> **WORK ORDER**
Please print the entries below exactly, from the line with "Given: Click 2 seats for 2022.02.25 at 09:20" through the line with "773x538 pixels.", including both of those lines and leaving out all others.

> **INPUT DATA**
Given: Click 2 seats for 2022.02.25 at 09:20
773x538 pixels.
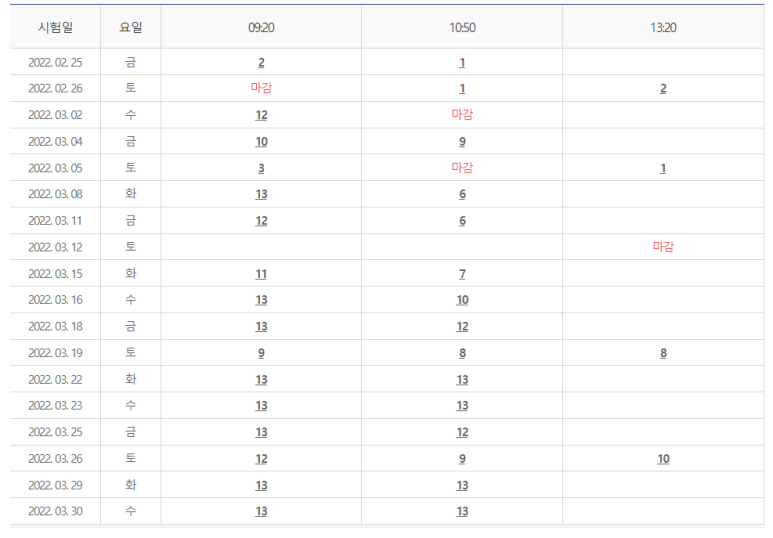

---

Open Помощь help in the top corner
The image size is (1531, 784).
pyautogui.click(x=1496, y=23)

> **EXERCISE SOLUTION**
Given: Click 2 seats for 2022.02.25 at 09:20
773x538 pixels.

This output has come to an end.